# Luxury



## mossypossy (Mar 15, 2019)

Free electric
Free water
Classy town
Supermarket five minute walk
Quiet
Safe
Roll up, roll up

Google Maps


----------



## oppy (Mar 15, 2019)

Shssssssssss


----------



## caledonia (Mar 15, 2019)

Looks like a carpark!


----------



## Obanboy666 (Mar 15, 2019)

No thanks, looks like my local Tesco.


----------



## Canalsman (Mar 15, 2019)

Thanks for the suggestion. It's 8 euros per night I believe ...

I'll add it to the POIs


----------



## mossypossy (Mar 16, 2019)

Only free at the moment.
Until they fix the barrier.


----------



## mossypossy (Mar 16, 2019)

Oh no. The place is rammed now.

Off to La Rochelle tomorrow.

We are the sole Brits amongst 26 motorhomes.


----------



## mariesnowgoose (Mar 16, 2019)

mossypossy said:


> Oh no.
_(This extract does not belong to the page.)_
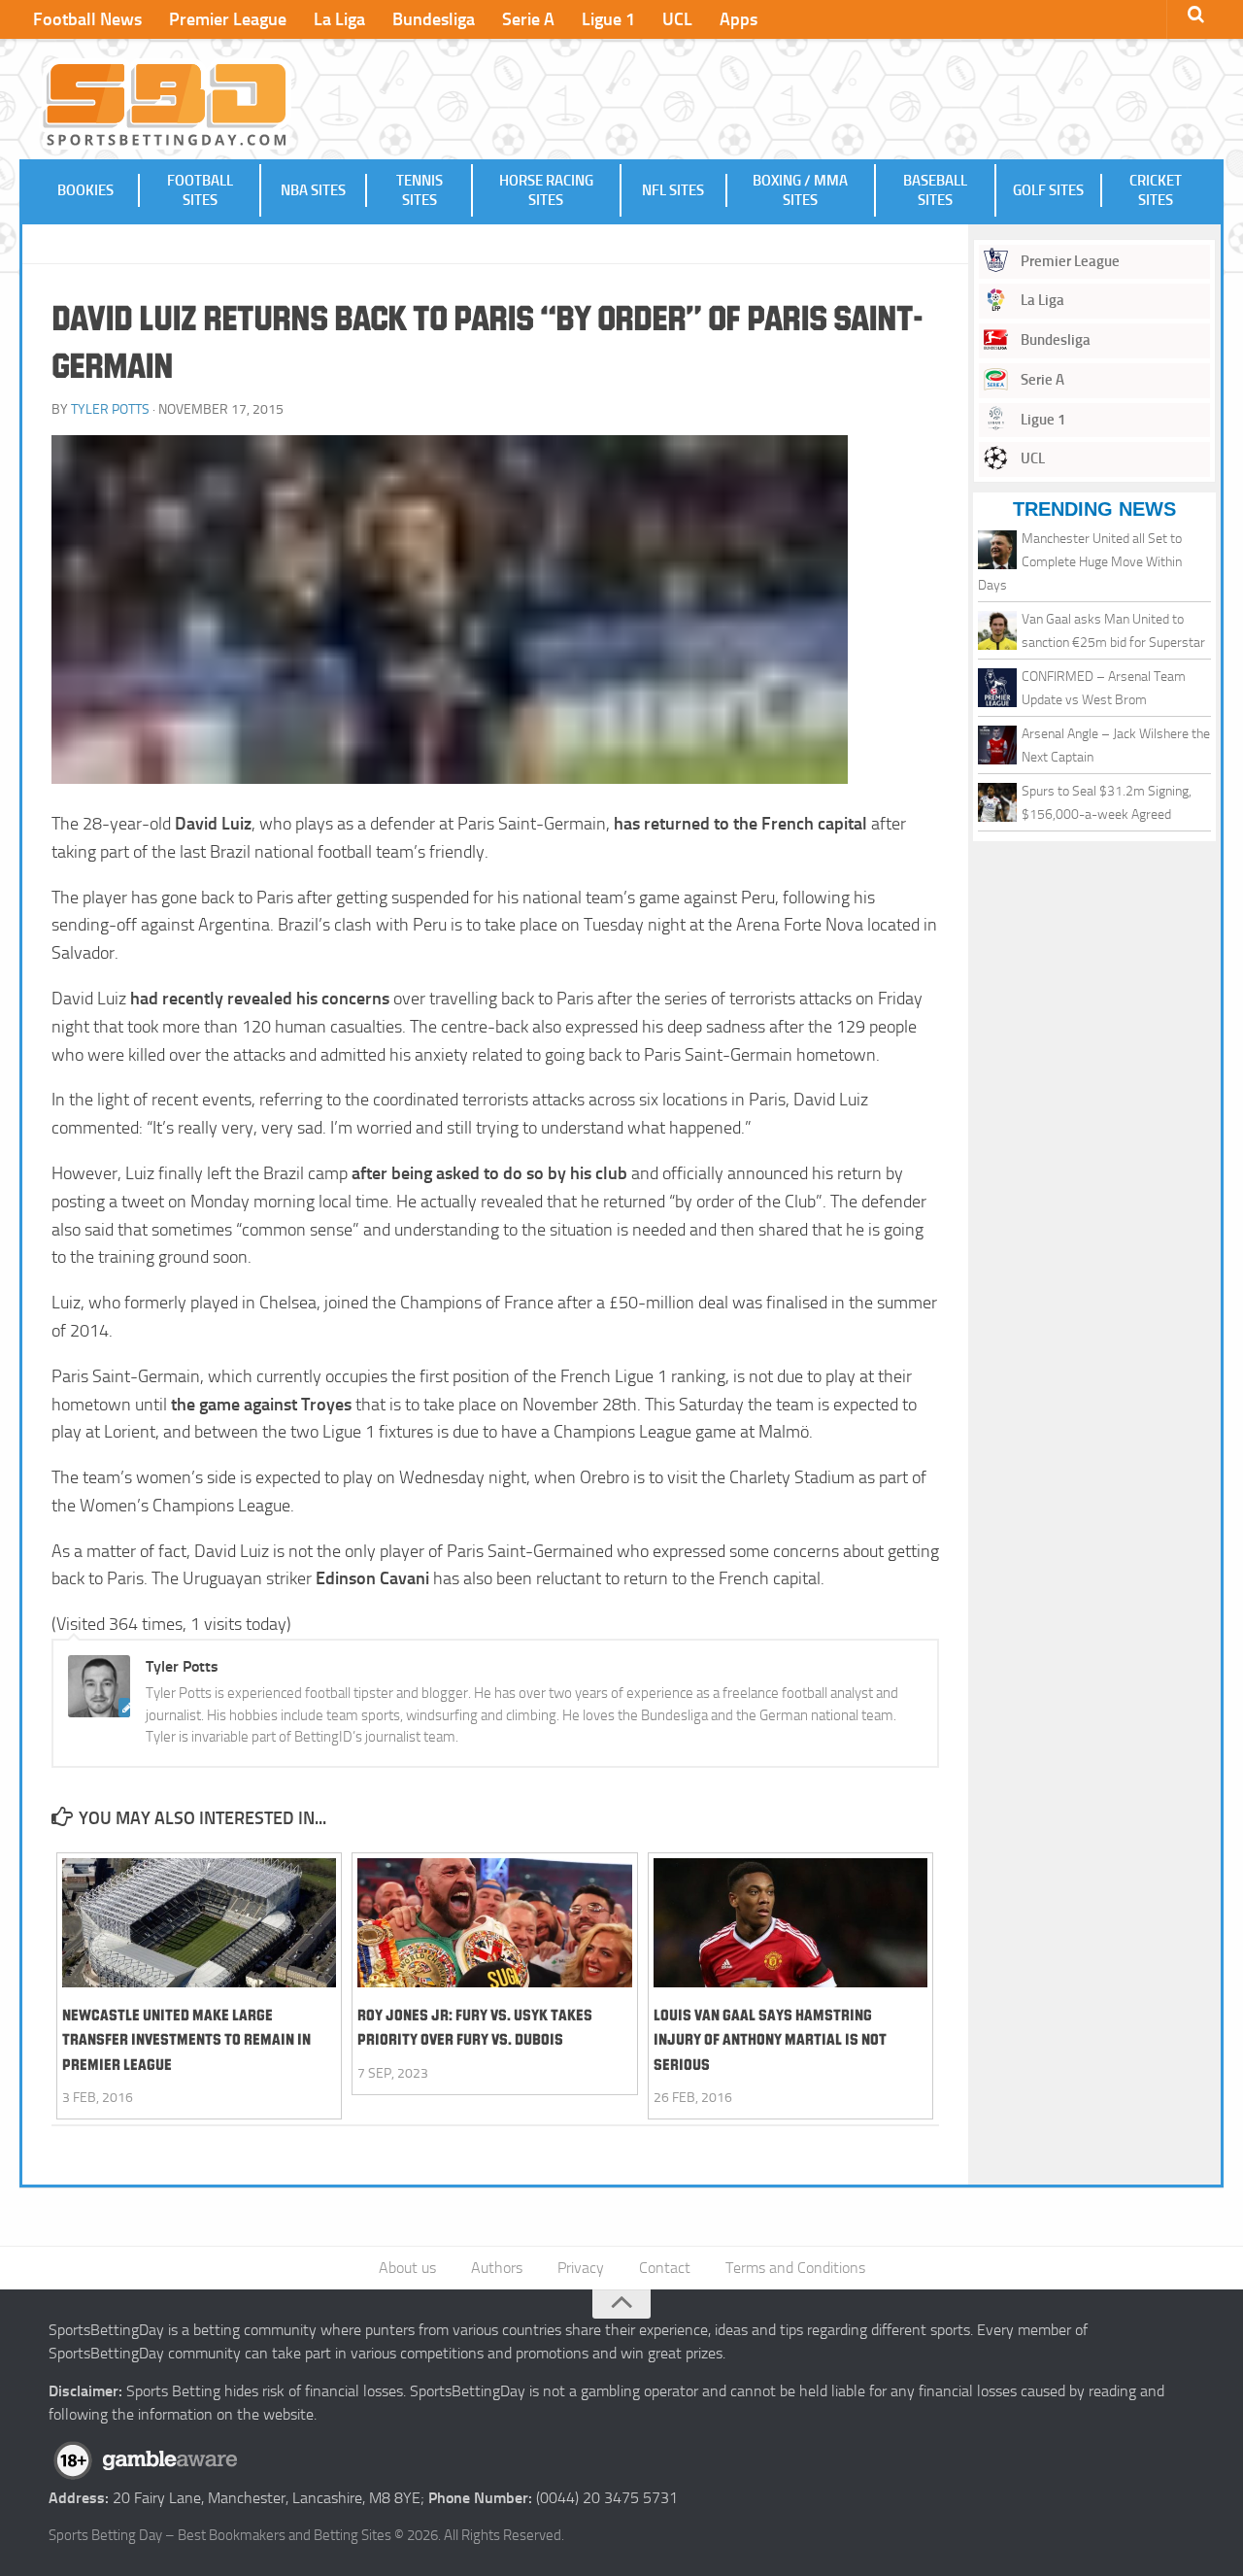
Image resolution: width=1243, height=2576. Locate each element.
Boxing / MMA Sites (800, 190)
The place is rammed now.
> 
> Off to La Rochelle tomorrow.
> 
> We are the sole Brits amongst 26 motorhomes.



:lol-049::lol-049::wave:


----------



## mossypossy (Mar 16, 2019)

We will make an orderly withdrawal in the morning......once we sever all ties with their electric.


----------



## jagmanx (Apr 5, 2019)

*We need an indicative*



mossypossy said:


> We will make an orderly withdrawal in the morning......once we sever all ties with their electric.



Or should I say meaningLESS Vote first

Tusk Tusk !


----------



## Pauljenny (Apr 5, 2019)

mossypossy said:


> We will make an orderly withdrawal in the morning......once we sever all ties with their electric.



I'm willing to bet that you'll still be there, for Xmas?


----------